BRIEF - Look for the line that contains "Image resolution: width=1213"; output that line and every line after it exactly, through the final line of the material below, and nothing else.

Segment Start: DATA FOR THE TASK

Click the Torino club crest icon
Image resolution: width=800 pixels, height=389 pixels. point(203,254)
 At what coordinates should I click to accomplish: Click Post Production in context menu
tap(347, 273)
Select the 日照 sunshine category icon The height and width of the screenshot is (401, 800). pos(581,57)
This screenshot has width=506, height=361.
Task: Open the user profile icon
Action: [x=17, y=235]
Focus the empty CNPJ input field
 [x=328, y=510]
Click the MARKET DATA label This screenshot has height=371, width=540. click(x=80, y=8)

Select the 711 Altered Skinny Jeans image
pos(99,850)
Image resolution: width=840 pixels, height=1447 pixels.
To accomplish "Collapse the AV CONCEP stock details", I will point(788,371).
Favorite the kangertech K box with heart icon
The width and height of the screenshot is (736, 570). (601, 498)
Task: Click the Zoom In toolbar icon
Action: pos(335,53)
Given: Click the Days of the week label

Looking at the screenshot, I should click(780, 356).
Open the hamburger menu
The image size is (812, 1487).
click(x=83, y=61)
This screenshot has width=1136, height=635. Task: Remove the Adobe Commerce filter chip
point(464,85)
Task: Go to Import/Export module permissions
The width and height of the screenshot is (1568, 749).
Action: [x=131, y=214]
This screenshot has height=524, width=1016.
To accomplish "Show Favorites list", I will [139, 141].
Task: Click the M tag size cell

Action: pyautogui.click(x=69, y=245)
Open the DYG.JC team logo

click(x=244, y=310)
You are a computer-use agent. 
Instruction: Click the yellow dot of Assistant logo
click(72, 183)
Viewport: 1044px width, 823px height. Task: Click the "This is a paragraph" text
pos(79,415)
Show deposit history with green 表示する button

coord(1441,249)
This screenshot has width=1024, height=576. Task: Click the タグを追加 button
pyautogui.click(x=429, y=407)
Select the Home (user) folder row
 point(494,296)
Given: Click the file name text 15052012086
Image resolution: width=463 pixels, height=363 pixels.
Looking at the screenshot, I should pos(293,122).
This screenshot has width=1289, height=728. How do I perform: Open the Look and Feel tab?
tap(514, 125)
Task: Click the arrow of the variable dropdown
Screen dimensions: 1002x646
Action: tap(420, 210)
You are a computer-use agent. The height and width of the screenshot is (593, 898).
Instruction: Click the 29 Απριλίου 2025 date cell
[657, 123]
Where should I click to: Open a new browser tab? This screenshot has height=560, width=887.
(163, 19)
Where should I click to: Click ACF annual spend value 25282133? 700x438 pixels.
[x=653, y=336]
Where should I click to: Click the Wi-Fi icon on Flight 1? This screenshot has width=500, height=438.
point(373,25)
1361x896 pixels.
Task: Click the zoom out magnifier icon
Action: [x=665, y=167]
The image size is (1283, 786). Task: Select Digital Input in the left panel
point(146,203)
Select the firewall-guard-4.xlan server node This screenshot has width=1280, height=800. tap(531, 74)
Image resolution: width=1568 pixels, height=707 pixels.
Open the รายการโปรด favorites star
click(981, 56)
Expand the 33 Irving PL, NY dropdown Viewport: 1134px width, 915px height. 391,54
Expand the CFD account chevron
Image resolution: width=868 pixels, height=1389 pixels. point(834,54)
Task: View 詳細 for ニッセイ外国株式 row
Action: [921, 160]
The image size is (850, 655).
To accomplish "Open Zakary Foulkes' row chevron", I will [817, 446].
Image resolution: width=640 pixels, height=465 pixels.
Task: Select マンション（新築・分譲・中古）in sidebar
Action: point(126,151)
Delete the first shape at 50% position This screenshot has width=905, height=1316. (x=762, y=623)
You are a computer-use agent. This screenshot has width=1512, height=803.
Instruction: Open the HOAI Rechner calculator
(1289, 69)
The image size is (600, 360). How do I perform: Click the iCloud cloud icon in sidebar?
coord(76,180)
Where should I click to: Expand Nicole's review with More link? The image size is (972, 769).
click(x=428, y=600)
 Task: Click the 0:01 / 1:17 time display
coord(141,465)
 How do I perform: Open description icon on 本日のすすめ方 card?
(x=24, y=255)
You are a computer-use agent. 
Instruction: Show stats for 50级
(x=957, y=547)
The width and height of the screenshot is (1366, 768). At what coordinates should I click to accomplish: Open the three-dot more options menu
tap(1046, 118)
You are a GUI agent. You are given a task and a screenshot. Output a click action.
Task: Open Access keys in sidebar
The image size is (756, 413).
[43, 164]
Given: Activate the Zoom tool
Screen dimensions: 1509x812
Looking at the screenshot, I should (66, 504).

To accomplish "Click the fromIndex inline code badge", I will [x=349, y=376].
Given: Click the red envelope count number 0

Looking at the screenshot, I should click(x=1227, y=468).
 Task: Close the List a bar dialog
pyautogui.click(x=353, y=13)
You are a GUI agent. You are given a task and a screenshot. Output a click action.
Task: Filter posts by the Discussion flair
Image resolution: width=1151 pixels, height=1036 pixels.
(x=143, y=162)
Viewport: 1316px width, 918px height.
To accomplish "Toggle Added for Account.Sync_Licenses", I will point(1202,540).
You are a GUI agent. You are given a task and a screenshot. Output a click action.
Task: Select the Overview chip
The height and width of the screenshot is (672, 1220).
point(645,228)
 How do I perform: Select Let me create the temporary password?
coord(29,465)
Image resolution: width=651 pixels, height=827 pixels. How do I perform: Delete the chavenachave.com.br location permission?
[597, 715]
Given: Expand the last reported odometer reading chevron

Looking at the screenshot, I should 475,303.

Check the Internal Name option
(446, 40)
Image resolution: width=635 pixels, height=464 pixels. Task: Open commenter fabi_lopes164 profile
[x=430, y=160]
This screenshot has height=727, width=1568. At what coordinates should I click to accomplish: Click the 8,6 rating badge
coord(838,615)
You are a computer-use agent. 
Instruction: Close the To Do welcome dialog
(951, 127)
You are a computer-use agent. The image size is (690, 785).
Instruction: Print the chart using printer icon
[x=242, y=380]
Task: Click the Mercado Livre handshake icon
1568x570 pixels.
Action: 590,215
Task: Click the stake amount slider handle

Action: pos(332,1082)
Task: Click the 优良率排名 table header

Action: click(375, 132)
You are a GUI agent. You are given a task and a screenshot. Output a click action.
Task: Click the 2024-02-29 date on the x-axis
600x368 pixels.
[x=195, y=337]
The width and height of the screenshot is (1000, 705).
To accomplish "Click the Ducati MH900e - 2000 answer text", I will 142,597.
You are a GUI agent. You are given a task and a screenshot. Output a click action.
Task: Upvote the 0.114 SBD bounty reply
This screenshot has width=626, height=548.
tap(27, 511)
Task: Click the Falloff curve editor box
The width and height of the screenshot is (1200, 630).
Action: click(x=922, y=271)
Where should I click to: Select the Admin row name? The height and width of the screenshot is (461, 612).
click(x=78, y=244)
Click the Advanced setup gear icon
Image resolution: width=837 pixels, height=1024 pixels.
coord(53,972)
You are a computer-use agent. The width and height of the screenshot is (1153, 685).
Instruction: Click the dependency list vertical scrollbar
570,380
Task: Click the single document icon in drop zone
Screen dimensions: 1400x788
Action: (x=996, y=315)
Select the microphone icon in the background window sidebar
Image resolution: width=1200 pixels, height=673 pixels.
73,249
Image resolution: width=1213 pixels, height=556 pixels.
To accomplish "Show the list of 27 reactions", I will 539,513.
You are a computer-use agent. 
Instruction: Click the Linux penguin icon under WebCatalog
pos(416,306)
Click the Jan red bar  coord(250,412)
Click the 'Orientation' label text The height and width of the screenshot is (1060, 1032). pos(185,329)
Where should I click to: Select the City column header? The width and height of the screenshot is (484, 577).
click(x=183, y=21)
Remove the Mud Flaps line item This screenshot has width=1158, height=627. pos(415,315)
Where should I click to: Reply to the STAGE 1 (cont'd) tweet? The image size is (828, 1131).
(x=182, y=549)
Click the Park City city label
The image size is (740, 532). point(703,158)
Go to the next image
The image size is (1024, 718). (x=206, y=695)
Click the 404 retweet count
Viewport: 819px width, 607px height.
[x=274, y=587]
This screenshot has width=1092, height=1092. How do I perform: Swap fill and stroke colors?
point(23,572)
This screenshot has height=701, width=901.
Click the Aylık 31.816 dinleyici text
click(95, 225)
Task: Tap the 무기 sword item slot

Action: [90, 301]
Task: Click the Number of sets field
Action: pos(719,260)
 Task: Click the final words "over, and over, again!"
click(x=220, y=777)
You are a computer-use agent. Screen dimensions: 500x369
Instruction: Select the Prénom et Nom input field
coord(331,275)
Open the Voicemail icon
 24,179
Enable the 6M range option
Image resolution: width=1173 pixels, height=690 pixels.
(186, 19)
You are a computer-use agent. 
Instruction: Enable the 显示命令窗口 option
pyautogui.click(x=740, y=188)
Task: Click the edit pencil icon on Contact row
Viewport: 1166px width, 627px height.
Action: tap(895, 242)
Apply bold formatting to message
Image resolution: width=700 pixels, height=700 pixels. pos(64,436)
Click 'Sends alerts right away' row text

Segment End: DATA FOR THE TASK

TASK RESPONSE -
Image resolution: width=1213 pixels, height=556 pixels.
To accomplish "Show the list of 27 reactions", I will 539,513.
You are a computer-use agent. 
Instruction: Click the Linux penguin icon under WebCatalog
pos(416,306)
Click the Jan red bar  coord(250,412)
Click the 'Orientation' label text The height and width of the screenshot is (1060, 1032). pos(185,329)
Where should I click to: Select the City column header? The width and height of the screenshot is (484, 577).
click(x=183, y=21)
Remove the Mud Flaps line item This screenshot has width=1158, height=627. pos(415,315)
Where should I click to: Reply to the STAGE 1 (cont'd) tweet? The image size is (828, 1131).
(x=182, y=549)
Click the Park City city label
The image size is (740, 532). point(703,158)
Go to the next image
The image size is (1024, 718). (x=206, y=695)
Click the 404 retweet count
Viewport: 819px width, 607px height.
[x=274, y=587]
This screenshot has width=1092, height=1092. How do I perform: Swap fill and stroke colors?
point(23,572)
This screenshot has height=701, width=901.
Click the Aylık 31.816 dinleyici text
click(95, 225)
Task: Tap the 무기 sword item slot

Action: [90, 301]
Task: Click the Number of sets field
Action: pos(719,260)
 Task: Click the final words "over, and over, again!"
click(x=220, y=777)
You are a computer-use agent. Screen dimensions: 500x369
Instruction: Select the Prénom et Nom input field
coord(331,275)
Open the Voicemail icon
 24,179
Enable the 6M range option
Image resolution: width=1173 pixels, height=690 pixels.
(186, 19)
You are a computer-use agent. 
Instruction: Enable the 显示命令窗口 option
pyautogui.click(x=740, y=188)
Task: Click the edit pencil icon on Contact row
Viewport: 1166px width, 627px height.
Action: tap(895, 242)
Apply bold formatting to message
Image resolution: width=700 pixels, height=700 pixels. pos(64,436)
Click 'Sends alerts right away' row text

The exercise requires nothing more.